[Start of Available records]
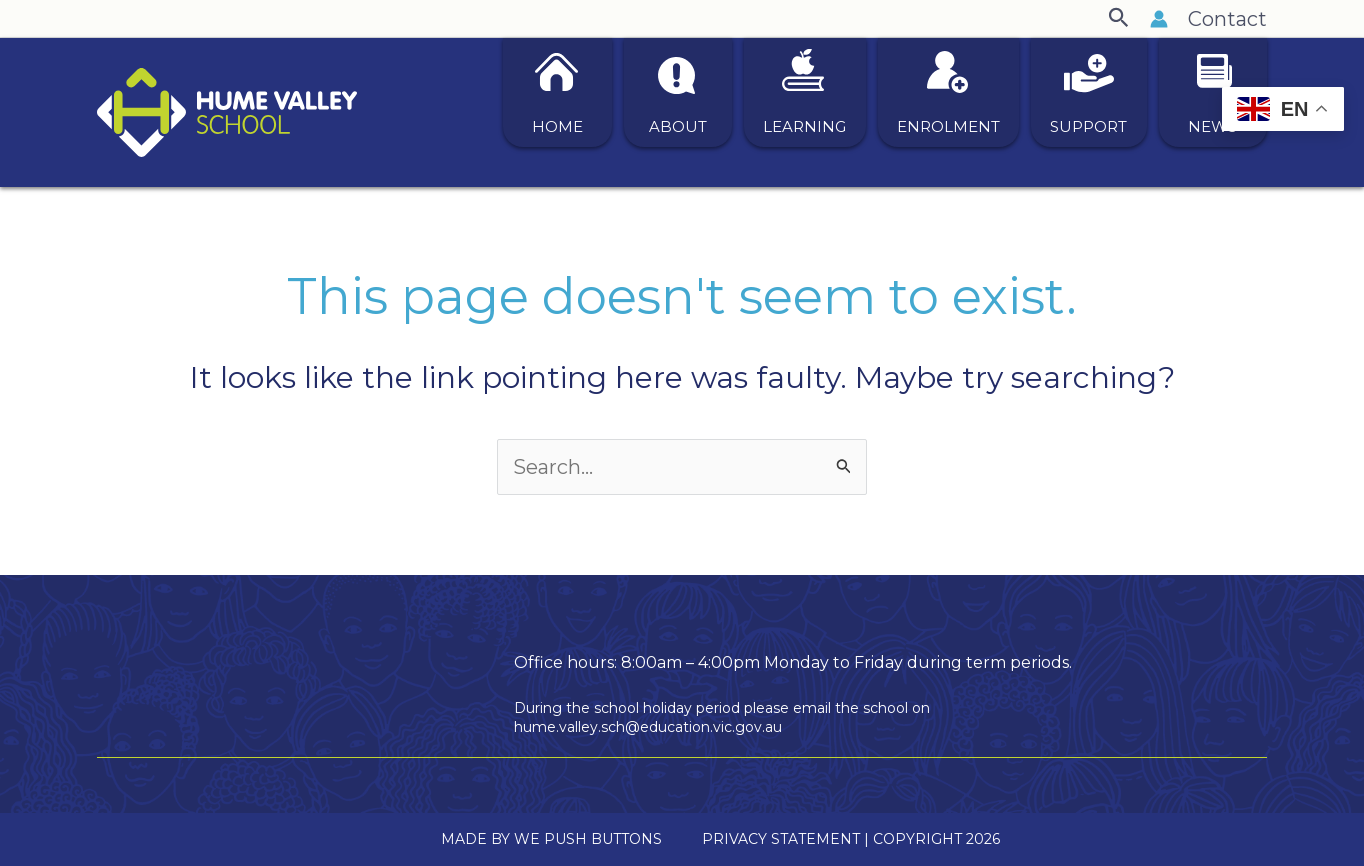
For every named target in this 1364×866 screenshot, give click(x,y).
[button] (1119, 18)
[End of Available records]
[Start of Available records]
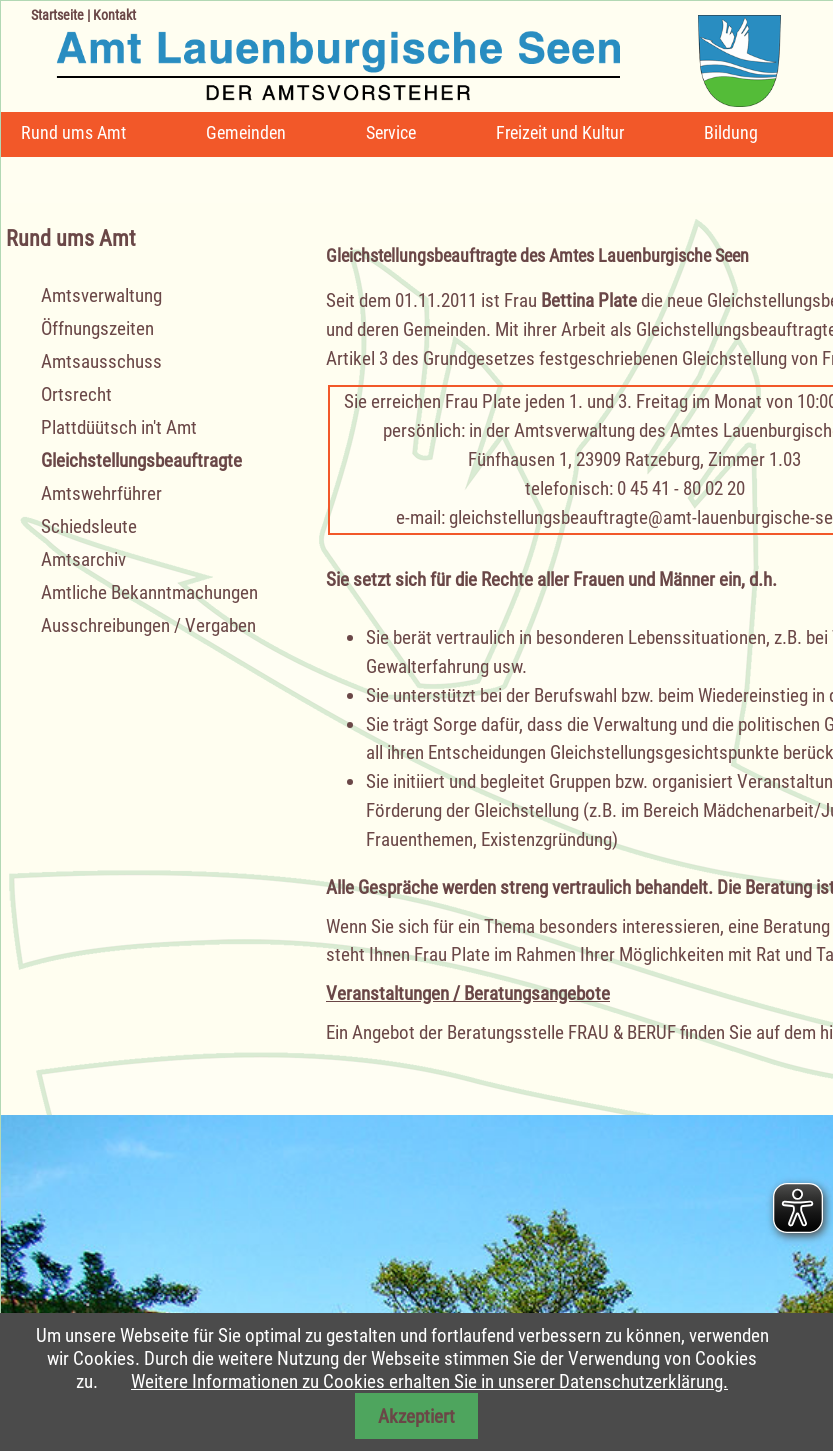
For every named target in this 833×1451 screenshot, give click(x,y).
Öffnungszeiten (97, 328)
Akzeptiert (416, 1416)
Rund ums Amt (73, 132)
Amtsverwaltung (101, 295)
[End of Available records]
[Start of Available records]
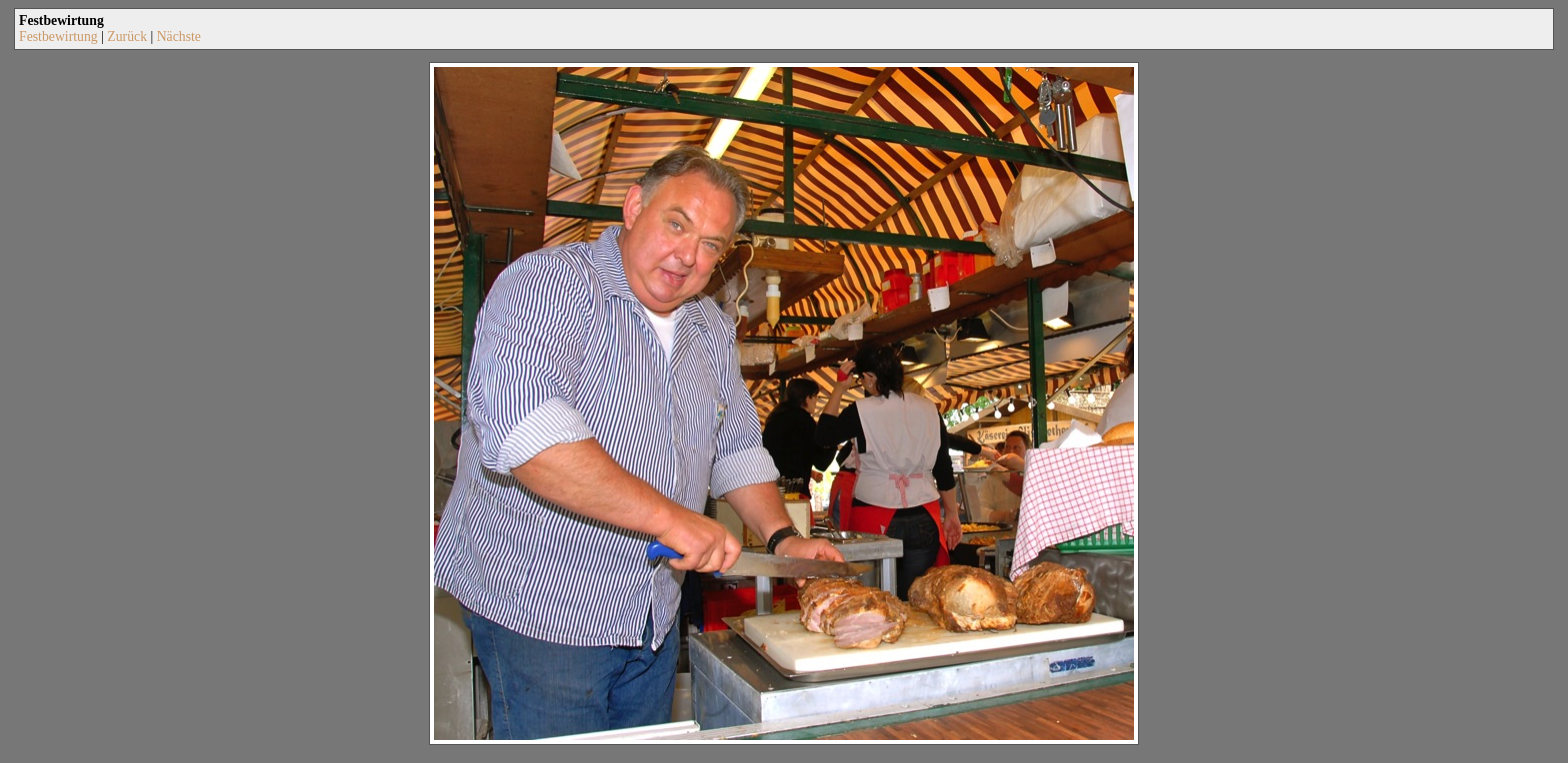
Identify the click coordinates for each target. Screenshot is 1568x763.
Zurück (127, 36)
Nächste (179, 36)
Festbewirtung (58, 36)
[End of Available records]
What to work on: Please set down, word for word, the lines of the records from the line with "For every named target in this 1364×866" up to and including the line with "[button] (1119, 18)".

Output:
For every named target in this 1364×866 screenshot, give click(x,y).
[button] (1119, 18)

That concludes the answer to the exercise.